I believe most people have had a couple of bad experiences in bed. There are some cases where the chic just lays there, no sound, no movement and you have to keep checking to see if she still has a pulse. And other cases, the guy tries to give you oral sex and he starts chewing on your pussy like it’s raw meat, or maybe he just watched a porno movie and he tries to practice what he say in the movie on you but his performance was nothing to write home about, his idea of foreplay is either leaving u bleeding or leaving u sore…and that’s just to name a few… No guy likes to hear from his partner that he is not pleasing her in bed and sometimes I wonder if there’s a nice way to tell him without bruising his ego. How do you tell your partner that your pussy is delicate and he shouldn’t eat it like the ponmo he got from Iya Basirat’s restaurant, and you don’t want to hurt his feelings?

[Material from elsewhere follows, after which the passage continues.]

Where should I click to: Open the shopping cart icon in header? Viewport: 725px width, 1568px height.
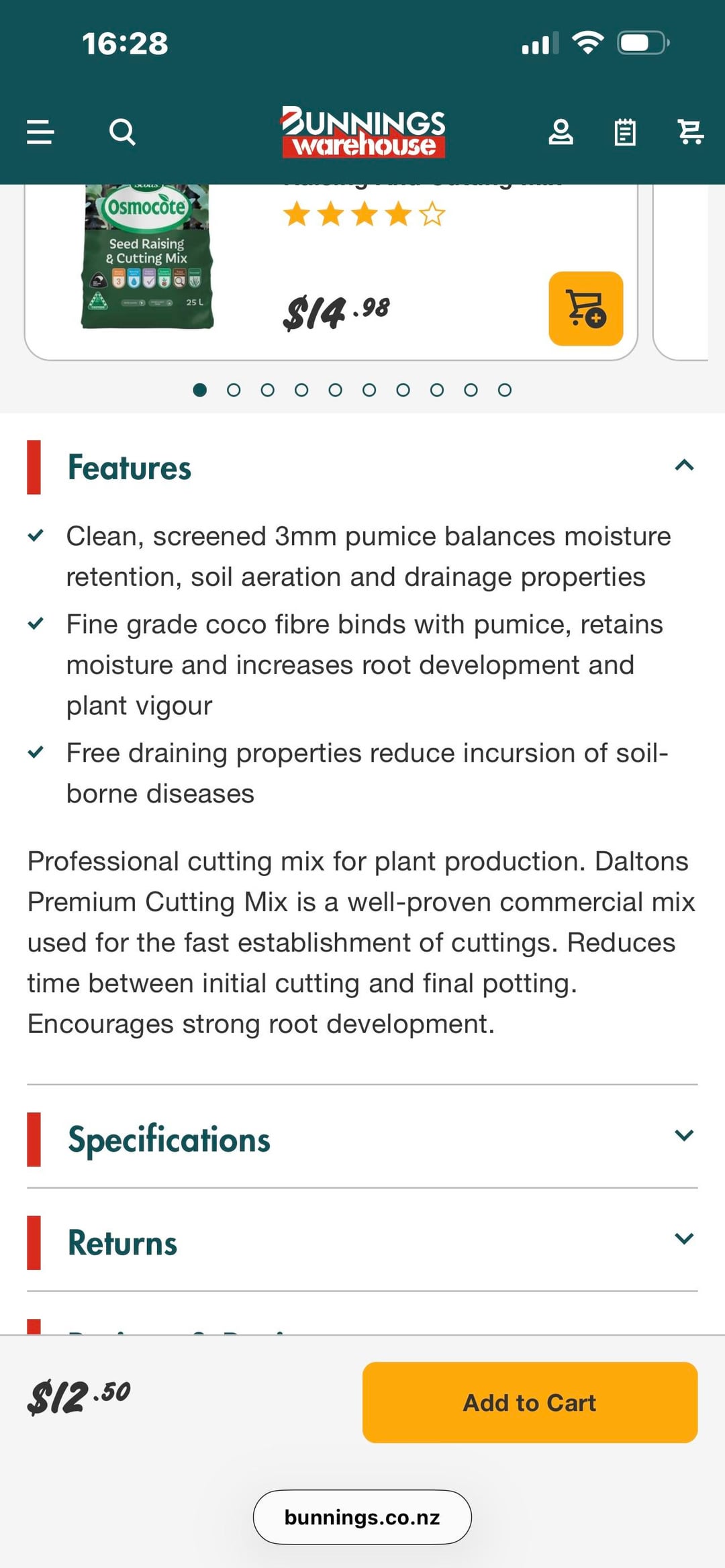[x=690, y=132]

Most of us go about it the wrong way and hey I don’t blame you. You might have been horny for the longest time..maybe you even humped your pillow till it’s as flat as a pancake, then you finally get to have sex and he sucked at it, you are angry and unsatisfied, so you called him like “Hey, we need to talk, YOU SUCK!” – this is a very wrong approach.

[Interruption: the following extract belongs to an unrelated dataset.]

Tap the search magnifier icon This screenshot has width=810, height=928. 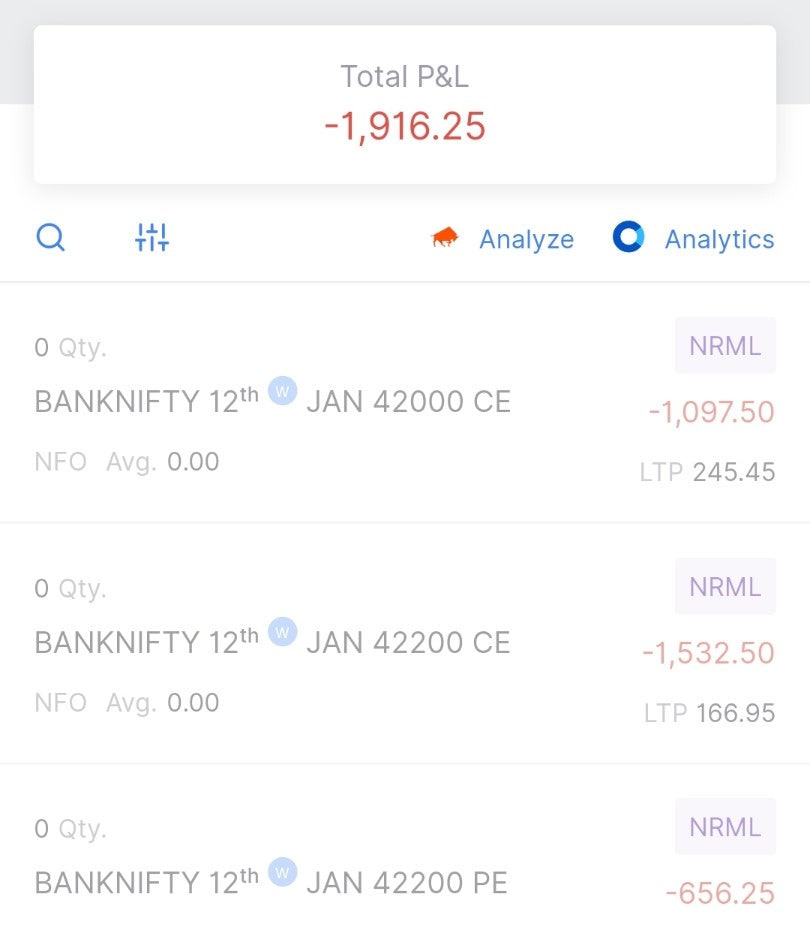[x=50, y=238]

- THERE IS A SUBTLE APPROACH TO SENSITIVE ISSUES LIKE THIS
The truth about this matter is – there are some times where you just have to forget about his feelings. If you have tried being nice, leading him, telling him what you want and he is just hopeless, what do you do? And let’s be real here – Bad sex IS a deal breaker in relationships. Nobody wants bad sex, try not to make it too serious of a conversation or to bring it up in front of other people. Be frank. Talk to your partner about it as if it’s not that big of a deal (even though it is) but make sure the point gets across. Hopefully your partner doesn’t get offended.